As the array of predictive biomarkers and analytical technologies continues to expand, the role of the predictive molecular pathologist is becoming increasingly instrumental in improving clinical outcomes for patients. Biomarker analysis can provide valuable insights into the efficacy and safety of targeted therapies, and can help tailor treatment plans for individual patients.

“Biomarker analysis represents a key weapon for the identification of targeted treatments for patients and for immunotherapy,” explains Malapelle. “Biomarker-based selection provides an evidence-based approach for precision medicine. By using this approach, we can identify the patient population that will have the highest probability of success with a particular treatment and avoid the detrimental effects of unsuccessful treatment in patients that are not showing these biomarkers. In the future, by using biomarker analysis, we will have the opportunity to transfer precision medicine to personalized medicine on a patient-by-patient approach.”
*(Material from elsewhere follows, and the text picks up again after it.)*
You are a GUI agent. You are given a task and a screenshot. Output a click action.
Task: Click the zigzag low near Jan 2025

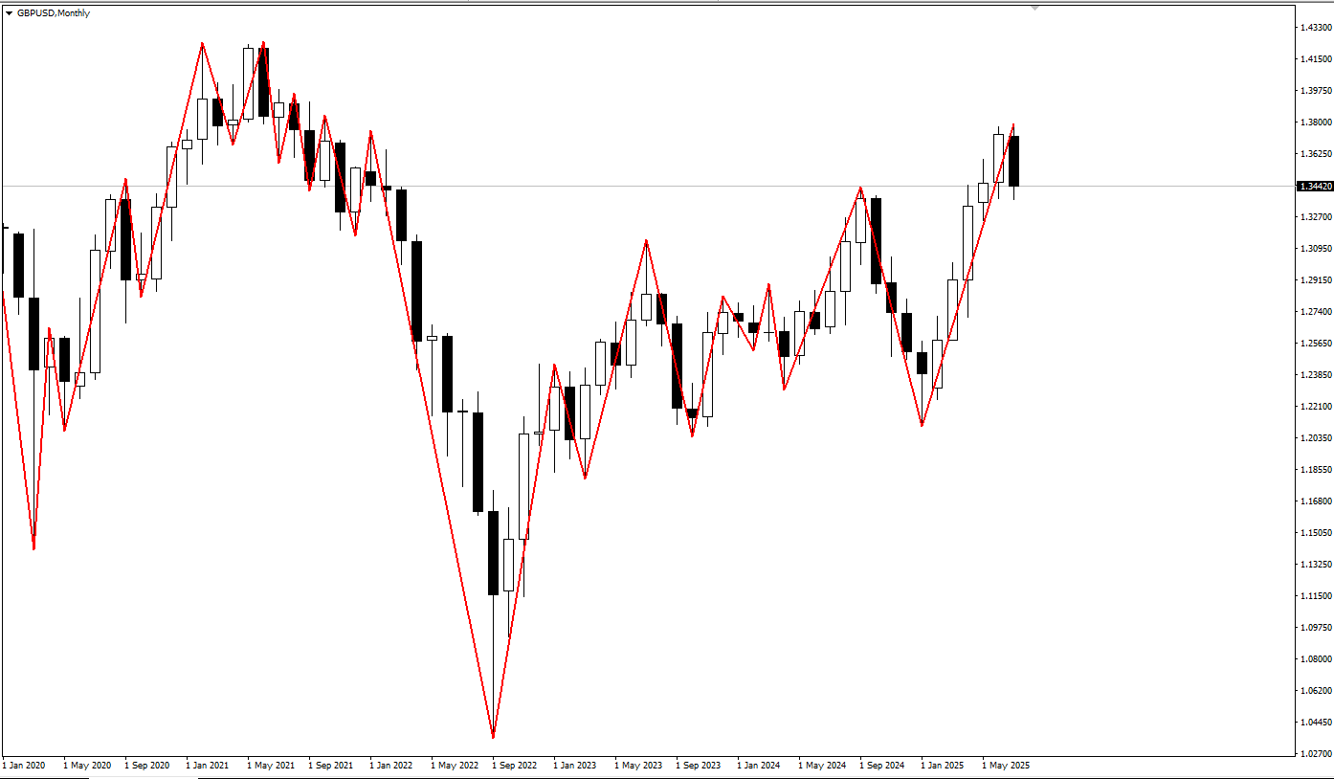(x=922, y=425)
In order to see the potential of biomarker analysis realized in clinical practices globally, Malapelle expresses the importance of sharing novel approaches and techniques with peers. “Only by sharing the experience among colleagues that work in different parts of the world, can you share a practical vision of the implementation of biomarker testing in both clinical practice and research settings. It’s events like QIAGEN’s Global Solid Tumor Summit 2023, which I will also be presenting at, that really facilitate these exchanges. It is fundamental to share experiences with colleagues because this provides us with the opportunity to recognize the best approaches, and in turn, provides the best possible clinical outcome for patients.”